За спиной у него треснула ветка. Он напрягся, медленно сосчитал до пяти – и обернулся.
Он не запомнил всех, кто был на похоронах, но почему-то был уверен, что именно этого старика там не было. Мятый темный костюм, разбитые ботинки – может быть, кладбищенский сторож?.. У бродяги, промышляющего пустыми бутылками, определенно не может быть такого волевого лица. И такого ясного взгляда.
– Я лум, – сказал старик, будто отвечая на беззвучный вопрос. – Не беспокойся.
Лум. Утешитель на кладбище. Говорят, что ремесло это происходит от какой-то забытой ныне веры. От служителей, когда-то находивших слова для самых больных, самых обескровленных потерей душ. Родители Дюнки не прибегли к услугам лума, гордо не пожелали делить ношу собственного горя; возможно, старик решил, что отбившийся от процессии Клав станет его клиентом.
– Нет. – Клав отвернулся. – Спасибо, но… Я не верю во все это. Мне не надо. Я сам.
– Во что ты не веришь? – удивился старик.
– Я хочу быть один, – сказал Клав шепотом. – С… ней.

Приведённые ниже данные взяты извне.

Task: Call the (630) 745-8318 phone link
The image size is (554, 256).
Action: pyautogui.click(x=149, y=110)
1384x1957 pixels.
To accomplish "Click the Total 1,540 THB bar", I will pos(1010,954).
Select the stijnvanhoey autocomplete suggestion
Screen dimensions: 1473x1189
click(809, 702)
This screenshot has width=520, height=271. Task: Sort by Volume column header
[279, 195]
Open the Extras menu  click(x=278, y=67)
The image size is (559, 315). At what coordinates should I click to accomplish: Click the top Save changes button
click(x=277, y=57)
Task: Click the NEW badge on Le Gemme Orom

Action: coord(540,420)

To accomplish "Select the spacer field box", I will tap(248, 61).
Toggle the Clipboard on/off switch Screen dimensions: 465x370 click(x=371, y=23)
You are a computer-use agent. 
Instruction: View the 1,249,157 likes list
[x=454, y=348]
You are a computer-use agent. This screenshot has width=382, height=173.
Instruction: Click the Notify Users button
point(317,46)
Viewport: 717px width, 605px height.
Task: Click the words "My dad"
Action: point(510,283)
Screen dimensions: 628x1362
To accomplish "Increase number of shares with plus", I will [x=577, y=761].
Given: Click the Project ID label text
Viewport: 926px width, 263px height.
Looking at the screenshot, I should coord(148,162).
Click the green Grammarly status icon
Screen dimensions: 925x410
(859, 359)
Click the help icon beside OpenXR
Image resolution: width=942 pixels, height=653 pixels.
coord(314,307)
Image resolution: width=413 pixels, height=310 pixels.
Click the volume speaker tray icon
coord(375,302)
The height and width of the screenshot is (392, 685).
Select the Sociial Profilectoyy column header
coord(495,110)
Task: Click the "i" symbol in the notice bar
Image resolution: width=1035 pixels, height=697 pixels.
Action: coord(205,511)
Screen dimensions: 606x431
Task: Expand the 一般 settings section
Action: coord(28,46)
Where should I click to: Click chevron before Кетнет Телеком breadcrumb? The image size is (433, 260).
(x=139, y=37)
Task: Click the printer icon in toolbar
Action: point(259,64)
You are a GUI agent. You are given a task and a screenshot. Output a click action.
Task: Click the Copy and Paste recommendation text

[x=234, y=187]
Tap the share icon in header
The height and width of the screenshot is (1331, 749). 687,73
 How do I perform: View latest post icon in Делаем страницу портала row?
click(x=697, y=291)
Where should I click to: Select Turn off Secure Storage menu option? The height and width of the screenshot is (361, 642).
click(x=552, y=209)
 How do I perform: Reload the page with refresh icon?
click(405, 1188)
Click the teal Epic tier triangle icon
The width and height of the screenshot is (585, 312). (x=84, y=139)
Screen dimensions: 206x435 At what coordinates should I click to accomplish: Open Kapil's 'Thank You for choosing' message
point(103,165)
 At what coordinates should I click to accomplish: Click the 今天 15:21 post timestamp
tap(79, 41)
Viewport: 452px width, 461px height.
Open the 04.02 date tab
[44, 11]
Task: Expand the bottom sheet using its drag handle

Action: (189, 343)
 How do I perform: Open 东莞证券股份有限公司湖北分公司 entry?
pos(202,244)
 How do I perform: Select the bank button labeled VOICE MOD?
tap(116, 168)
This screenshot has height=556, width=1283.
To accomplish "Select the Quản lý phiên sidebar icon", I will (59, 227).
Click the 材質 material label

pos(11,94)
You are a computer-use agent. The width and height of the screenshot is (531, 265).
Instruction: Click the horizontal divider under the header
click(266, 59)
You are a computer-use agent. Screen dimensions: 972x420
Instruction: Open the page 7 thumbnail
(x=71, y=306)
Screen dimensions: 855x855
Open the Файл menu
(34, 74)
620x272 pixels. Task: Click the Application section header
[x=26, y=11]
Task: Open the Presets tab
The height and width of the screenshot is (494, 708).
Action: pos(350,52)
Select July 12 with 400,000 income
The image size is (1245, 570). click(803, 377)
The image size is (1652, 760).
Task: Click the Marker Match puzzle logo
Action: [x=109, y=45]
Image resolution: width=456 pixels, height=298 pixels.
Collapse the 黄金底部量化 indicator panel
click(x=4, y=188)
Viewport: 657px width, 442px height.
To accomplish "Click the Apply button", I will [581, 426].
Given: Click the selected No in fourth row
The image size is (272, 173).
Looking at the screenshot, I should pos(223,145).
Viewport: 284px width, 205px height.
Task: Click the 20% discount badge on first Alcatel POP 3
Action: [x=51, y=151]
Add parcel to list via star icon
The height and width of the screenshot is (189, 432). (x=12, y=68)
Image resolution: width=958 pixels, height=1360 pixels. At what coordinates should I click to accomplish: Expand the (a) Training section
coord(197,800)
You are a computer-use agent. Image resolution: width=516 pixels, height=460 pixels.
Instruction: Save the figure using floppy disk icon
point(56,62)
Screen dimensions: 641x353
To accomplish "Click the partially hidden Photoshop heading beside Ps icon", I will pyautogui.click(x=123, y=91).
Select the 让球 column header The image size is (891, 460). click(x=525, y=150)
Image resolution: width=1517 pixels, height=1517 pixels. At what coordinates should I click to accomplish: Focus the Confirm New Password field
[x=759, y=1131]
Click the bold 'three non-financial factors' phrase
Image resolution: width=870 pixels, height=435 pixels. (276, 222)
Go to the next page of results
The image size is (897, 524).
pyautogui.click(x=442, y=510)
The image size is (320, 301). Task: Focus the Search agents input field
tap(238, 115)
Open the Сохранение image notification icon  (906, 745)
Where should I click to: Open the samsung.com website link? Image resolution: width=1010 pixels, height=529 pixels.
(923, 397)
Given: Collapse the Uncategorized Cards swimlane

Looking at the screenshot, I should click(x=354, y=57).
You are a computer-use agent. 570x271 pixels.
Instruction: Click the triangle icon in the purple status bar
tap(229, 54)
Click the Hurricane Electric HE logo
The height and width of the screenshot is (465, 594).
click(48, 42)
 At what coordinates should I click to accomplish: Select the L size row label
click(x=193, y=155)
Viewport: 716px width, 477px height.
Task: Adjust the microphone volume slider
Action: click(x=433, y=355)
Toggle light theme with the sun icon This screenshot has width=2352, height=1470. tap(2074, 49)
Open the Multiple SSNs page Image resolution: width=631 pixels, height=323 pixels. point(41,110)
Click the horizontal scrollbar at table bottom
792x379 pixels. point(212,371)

Пожалуйста, уйдите.
– Ты не прав. – Старик вздохнул. – Ты не прав… но я уже ухожу. Только…
Клав досадливо поднял голову.
– Только, – старик пожевал губами, будто пытаясь на вкус подобрать нужное слово, – ты… делаешь, что делать нельзя. Ты ее тревожишь и зовешь. Ты ее держишь; тех, кто принадлежит тому миру, ни в коем случае нельзя тащить сюда. Навки…
Клав дернулся:
– Уходите.
– Прощай…
Черные еловые ветки дрогнули, пропуская неслышно уходящего лума. Клавдий Старж, шестнадцатилетний мальчик, считающий себя мужчиной, остался в одиночестве.
С Дюнкой.
* * *
Ночь она провела на вокзале.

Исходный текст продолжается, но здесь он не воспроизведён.